Spearheaded by Housing Virginia and conducted by Virginia Tech’s Center for Housing Research, the yearlong study found that the average resident of an energy-efficient affordable housing unit saves $54 per month on his or her electricity bill, amounting to $648 annually.
“To some households, that might not be a lot. But to these households that are low-income or very low-income, that’s a very significant savings that they can use for other critical needs that they have in their budgets,” says Robert Adams, executive director of Housing Virginia.
In 2007, Virginia Housing Development Authority implemented a set of green standards into its low-income housing tax credit program to reduce long-term energy usage. One of the incentives required in its qualified allocation plan was for developers to receive third-party testing and inspection from EarthCraft Virginia or LEED on their new developments.
“There was a lot of discussion and speculation in the tax credit industry about whether we were really achieving savings,” says Adams, explaining why the statewide nonprofit decided to undertake the study, which was funded in part by Capital One.
Virginia Tech analyzed 312 units at 15 properties built or rehabbed around 2009 and 2010. It also received 12 months of usage data and conducted full behavior surveys for 220 households.
One of the key findings is how energy efficiency can help improve affordability. The study found that for the average household at 30% of the area median income, $23,250 per year for a family of four, their ability to afford rent is increased by 10%, thereby expanding the options available to them.
“We are living in an environment where resources for affordable rental housing has been in decline. Everyone is trying to get more creative in ways we can sustain affordability,” says Adams. “We can achieve a 10% improvement in affordability simply by making the units more energy efficient.”
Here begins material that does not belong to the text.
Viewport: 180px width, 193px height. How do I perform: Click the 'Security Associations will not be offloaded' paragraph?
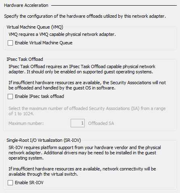(87, 85)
Andrew McCoy of Virginia Tech’s Center for Housing Research, principal architect and author of the report, says another interesting takeaway is how most of the units outperformed forecasts.
“In the past, people have been able to look at the technologies involved and estimate what the savings would be,” he says. “What we’re seeing is on average in these units that people are considerably below that in their energy usage.”
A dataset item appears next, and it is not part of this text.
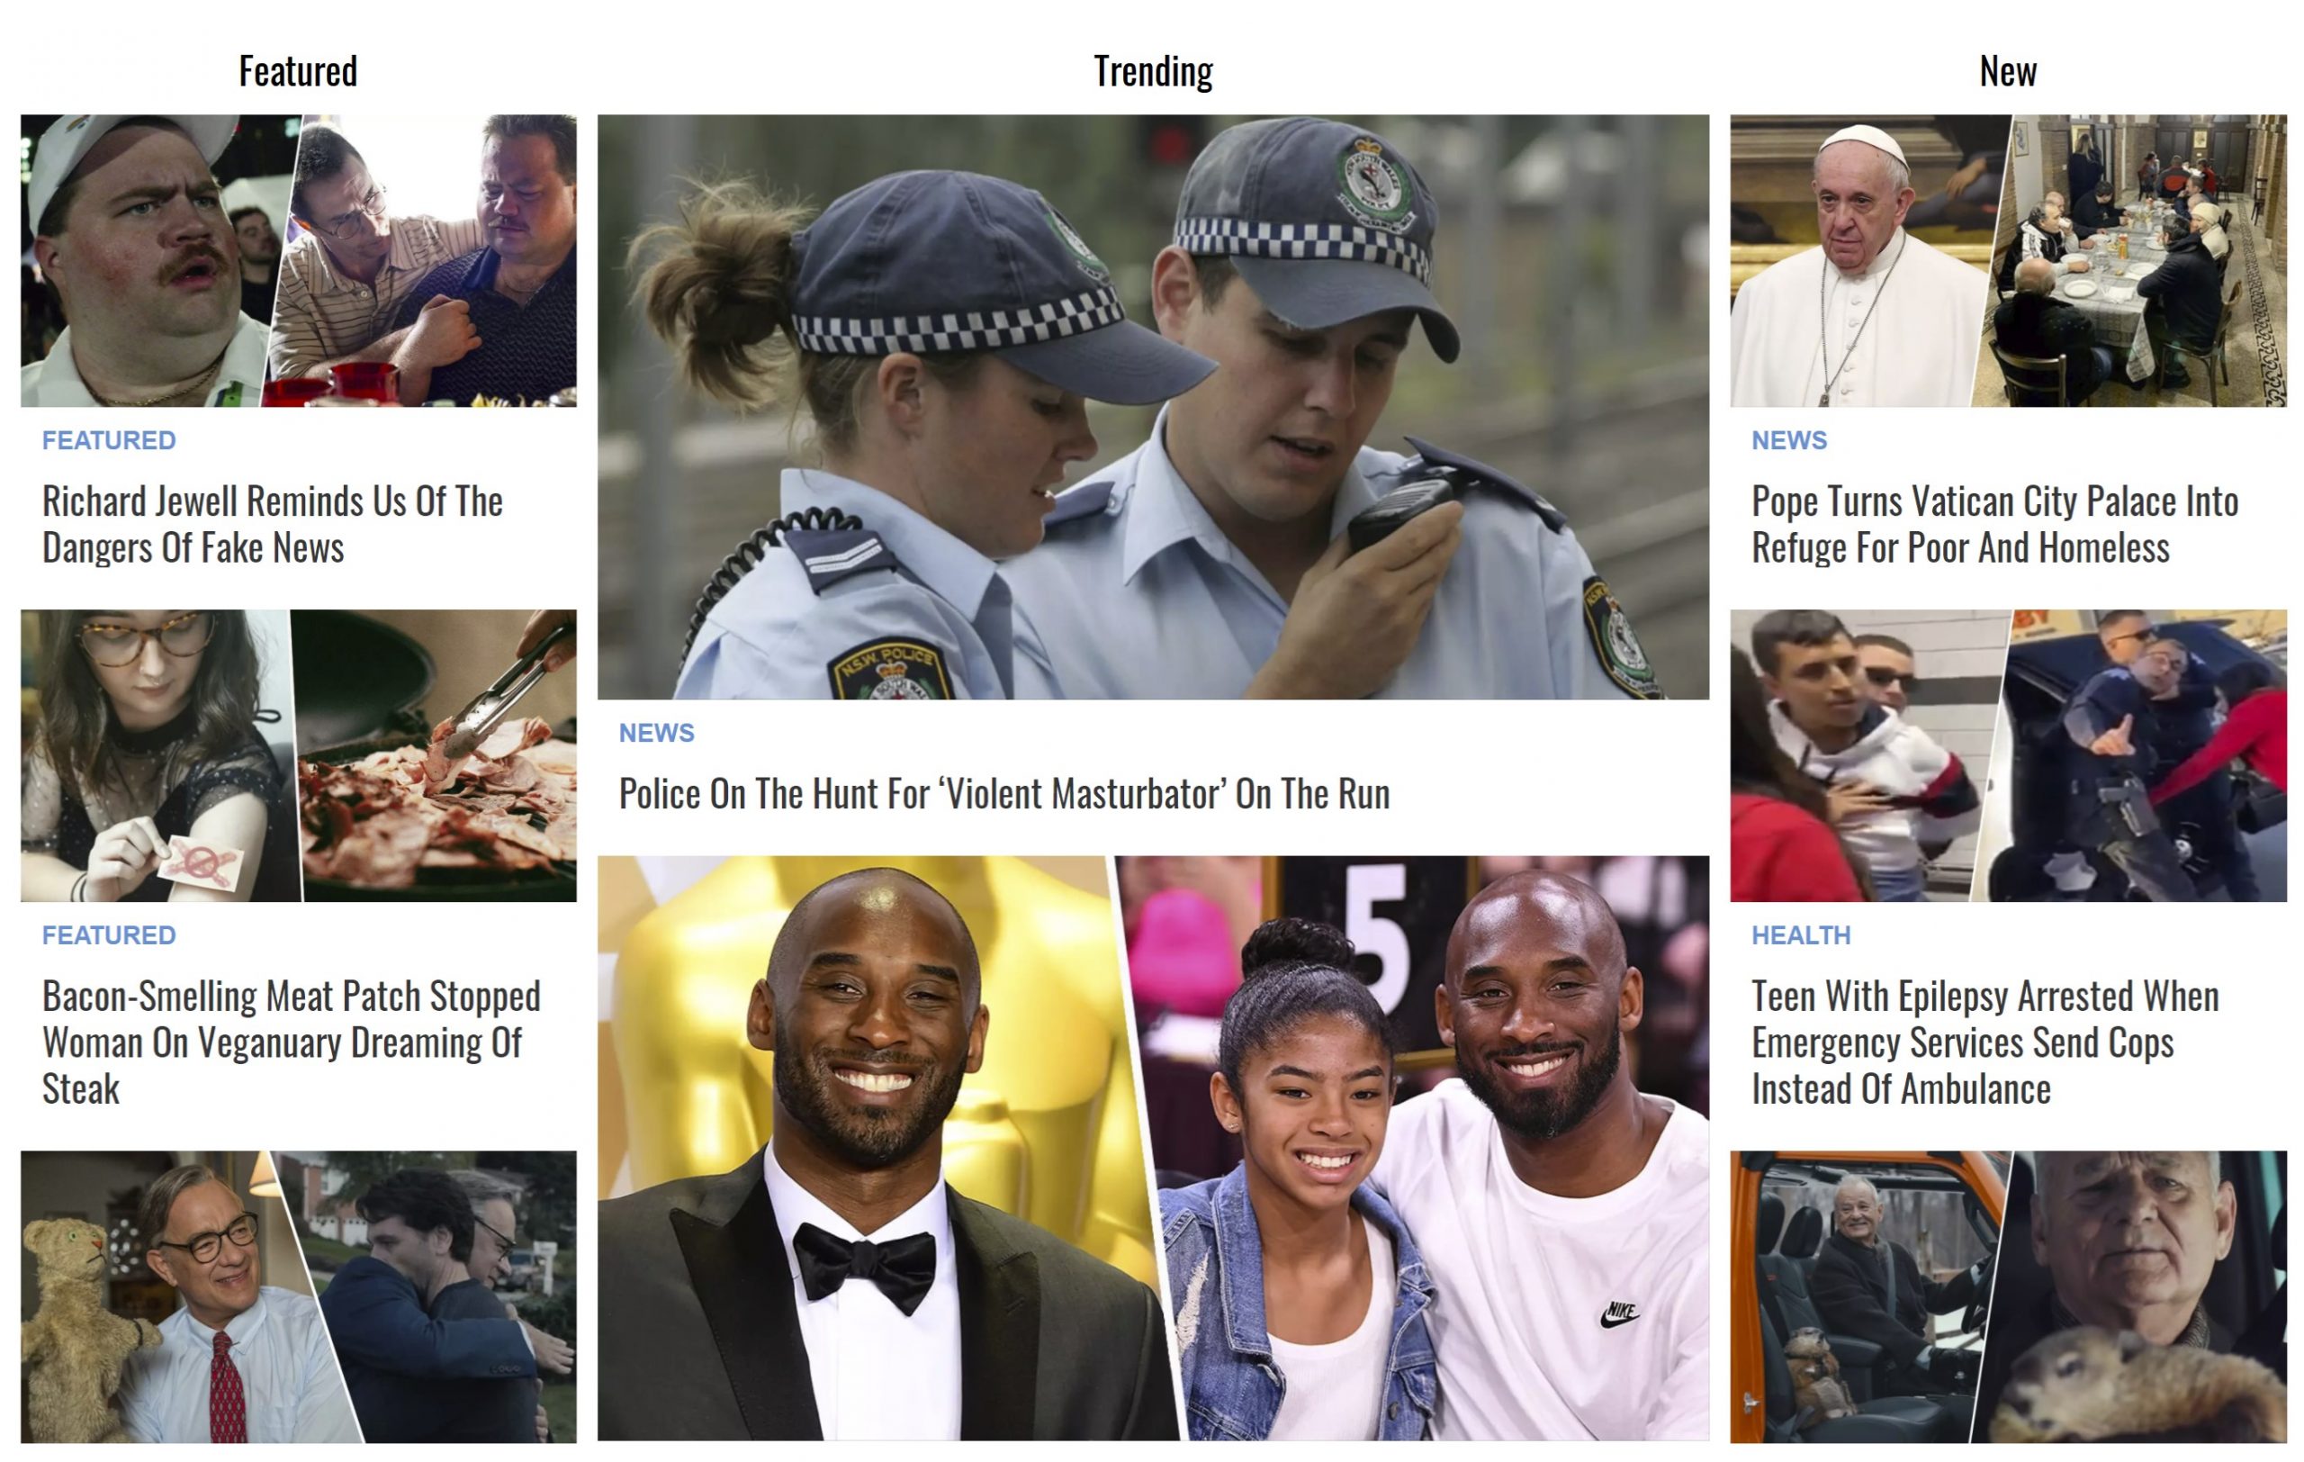Click the Bill Murray groundhog thumbnail
Viewport: 2304px width, 1462px height.
point(2008,1296)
Energy usage for the projects that were part of the study was found to be 16.6% less than estimated and approximately 30% less than new standard construction.
McCoy says it is also interesting to see the variability in energy usage, depending on if households are families or seniors and if the housing is new construction or rehabs. “If we can reduce that variability, we have even more opportunity for savings,” he adds.
Education could be key to reducing that variability. The team discovered during its research that there has been a mismatch between what the property managers thought had been adequately conveyed about the energy-efficiency features and what the residents described of the energy usage advice they had received.
“It does occur to us that a very important and significant next phase of this work is to look at the best ways to have that information communicated in ways that it will really connect with residents,” says Adams.